Tropomyosin-caldesmon/actomyosin systems in platelets and arterial smooth muscle: results from exchange experiments

Tropomyosin and caldesomon reciprocally control the actomyosin system in smooth muscle and some non-muscle cells. To compare this mechanism between arterial smooth muscle and platelets, we carried out extensive exchange experiments.
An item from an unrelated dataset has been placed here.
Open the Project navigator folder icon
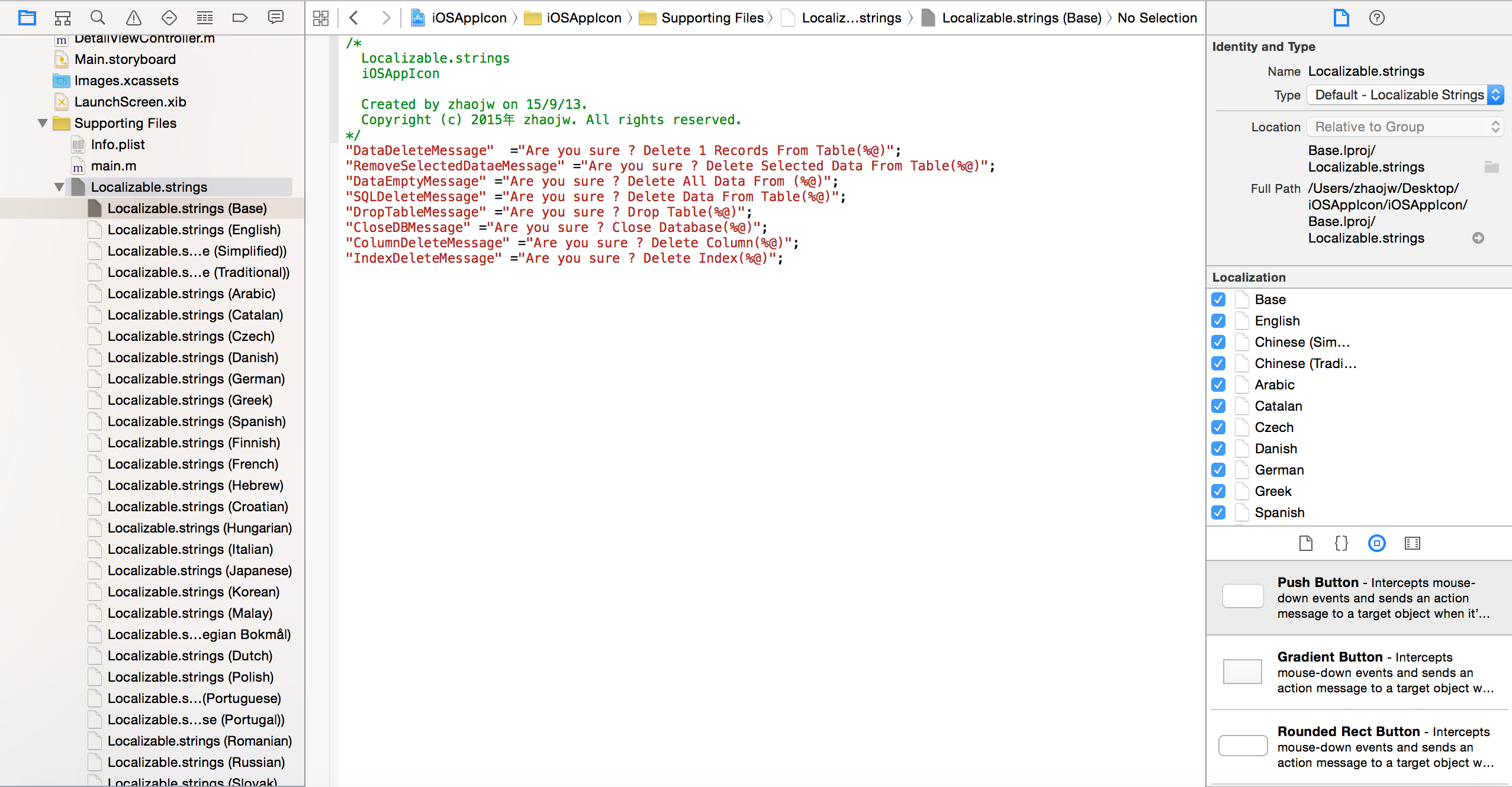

Actin, myosin, tropomyosin from arterial smooth muscle cells and platelets were recombined and the effects of two species of caldesmon ('caldesmon77' and 'caldesmon140') on the ATPase activities of both systems were examined and analyzed by the method of analysis of variance. (a) The actomyosin system itself is different between artery and platelets, the difference being determined by myosin (P less than 0.05) and not by actin. (b) Platelet tropomyosin differentiates platelet actin from arterial actin (P less than 0.01), while arterial tropomyosin does not. Neither does tropomyosin differentiate myosin. (c) The effect of caldesmon77 differentiates the origins of myosin (P less than 0.01), actin (P less than 0.05) and tropomyosin (P less than 0.05). The effect of caldesmon140 differentiates the origin of myosin (P less than 0.05) and the actin-myosin 'interaction' (combination) (P less than 0.01), but not the origin of tropomyosin (P greater than 0.1). (1) It is concluded that actomyosin/tropomyosin-caldesmon system is distinguishable between platelets and artery. (2) It is suggested that caldesmon is an actomyosin inhibitor which may interact with myosin, in addition to actin and tropomyosin.